A cap table lists all of a company’s securities – such as common shares and preferred shares, options, SAFEs, convertible notes, and warrants. It shows how much of each security type each investor owns and their current ownership percentage. Fundamentally, a cap table comprehensively lists everything an investor would want to know about a company’s ownership

Why does Cap Table Housekeeping Matter?

Ownership allocates who gets what in an exit scenario. The rights and privileges of each class of stock relative to other classes of stock determine who gets paid what, and sometimes only some of the owners will get paid if, for example, the exit isn’t big enough for everyone to have a great return. When the hoped-for time comes to divvy up who gets what, no one wants there to be any ambiguity about who owns what.

By the way, as counterintuitive as it may seem, the concern is much more on the “win” than on the “lose” side because when a startup fails and shuts down, everybody on the cap table loses together. There isn’t any “goodness” to share. The fear in the back of potential investors’ and their lawyers’ minds is that, in a “win” scenario, someone will come out of the woodwork with a claim on the startup corporation’s stock and sue to get their “share.” That is the ugly scenario that good cap table housekeeping is intended to avoid. 

Good Housekeeping Practices for Cap Tables

There are two dominant principles of cap table management for founders and startup CEOs to keep top of mind at all times:

  1. Keeping accurate and well-documented ownership records is critical. Remember that when it comes to company ownership, if it isn’t properly and legally documented, you cannot prove that it happened!

    • Ensure you properly form your corporation with a filed Certificate of Incorporation and Bylaws, designated corporate officers, and other legal matters. Then, make sure you follow and update them as needed.

    • Make sure you establish a formal stock option plan with appropriate legal documents if you plan to issue stock options and/or restricted stock grants. Be sure you have the proper justification for the value you will use to issue such options/shares.

    • Ensure that any time someone with options or restricted stock compensation terminates their relationship with the company, proper legal procedures are followed to document what legally happens to those shares.

    • Ensure that all shares/options are issued on a timely basis, with appropriate authorization by the Board of Directors, any required shareholder votes, and any officer authorization.

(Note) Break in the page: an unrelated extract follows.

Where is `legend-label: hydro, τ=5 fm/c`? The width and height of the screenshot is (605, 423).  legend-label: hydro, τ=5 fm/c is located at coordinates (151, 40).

    • Avoid relying on informal communications such as texts, emails, or verbal discussions, as those are rarely comprehensive enough to satisfy lawyers conducting due diligence. Remember that even if everything seems harmonious at the moment, if circumstances change and something goes wrong/really right and a dispute arises, you will need the protection of proper legal documents.
  • Your experienced startup corporate attorney is your expert guide in all things cap table. When in doubt, if it involves fundraising, any form of stock, any form of stock options or warrants, and ownership thereof, check with your attorney on how to document the situation so you do not leave any loose ends dangling around your cap table.  

By exercising good cap table housekeeping practices, you can avoid the dreaded: “We need you to clean up this loose end before we will continue evaluating this investment or before we are willing to close.” It is also a way to showcase expertise and experience that builds investor confidence that the startup’s management team has essential corporate management skills to take good care of their investment.

Disclaimer:  Remember that I am not an attorney, nor am I giving you legal advice. Just trying to highlight some words to the wise and encourage you to consult your attorney for the right actions in your circumstances.